As a little girl, Daisy Appleby was killed in a school bus crash. Moments after the accident, she was brought back to life.
A secret government agency has developed a drug called Revive that can bring people back from the dead, and Daisy Appleby, a test subject, has been Revived five times in fifteen years. Daisy takes extraordinary risks, knowing that she can beat death, but each new death also means a new name, a new city, and a new life. When she meets Matt McKean, Daisy begins to question the moral implications of Revive, and as she discovers the agency’s true goals, she realizes she’s at the center of something much larger—and more sinister—than she ever imagined.
How would your life change if you knew that you could be revived upon death? When I first heard about this book I thought ‘what a cool premise’. Daisy’s involvement in the human trials of a super secret drug that can ‘cure death’ predictably lessens her sense of self-preservation.

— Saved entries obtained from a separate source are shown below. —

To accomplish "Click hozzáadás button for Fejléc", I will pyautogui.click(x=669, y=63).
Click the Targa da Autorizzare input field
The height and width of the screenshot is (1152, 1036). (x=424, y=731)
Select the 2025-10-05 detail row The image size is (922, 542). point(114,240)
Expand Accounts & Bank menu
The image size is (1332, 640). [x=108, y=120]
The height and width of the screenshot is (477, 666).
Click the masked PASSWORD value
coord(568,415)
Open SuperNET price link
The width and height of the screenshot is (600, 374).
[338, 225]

She is also an expert liar and good at hiding her past. Unfortunately, her use of the drug also makes it hard for her to have close friends, and even harder to have a relationship. While this hasn’t bothered Daisy in the past, as she has friends in the program, things change when she is Revived for the fifth time.

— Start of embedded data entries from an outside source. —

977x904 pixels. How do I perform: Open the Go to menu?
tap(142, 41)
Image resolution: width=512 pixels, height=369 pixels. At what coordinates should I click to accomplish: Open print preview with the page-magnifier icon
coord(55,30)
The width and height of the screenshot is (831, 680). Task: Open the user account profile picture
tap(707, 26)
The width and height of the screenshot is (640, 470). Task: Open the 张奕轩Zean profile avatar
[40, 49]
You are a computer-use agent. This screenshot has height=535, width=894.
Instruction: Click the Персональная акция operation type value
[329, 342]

Daisy begins a life changing friendship with Audrey and her brother Matt in her new town. Suddenly she wants to tell someone about her unusual life and share the secrets she has been keeping for so many years. While I understood this impulse on one level, I felt that she shared too much, too soon. All the warnings about how harmful public knowledge of Revive would be fly out of her head, just because she wants to feel closer to a boy. The circumstances under which she tells Matt make her decision even more bizarre, and I am baffled as to why she thought the situation to turn out any differently than how it did.
Her impulsive decisions aside, Daisy has some incredible relationships with the people around her. Her friendship with Audrey is a shining example of how friends can empower you. Daisy, when forced to deal with death as others experience it – final and unchanging – only gets through it because of Audrey. I found their relationship in credibly touching and wish more friendships in YA were depicted like this.
Like Forgotten, Revived has made my list of books I will always remember. I find that it explores death with the appropriate sympathy and delicacy, and challenged a lot of my thinking on the subject. Cat Patrick has very quickly jumped into my list of favourite authors, and I urge you to try some of her work!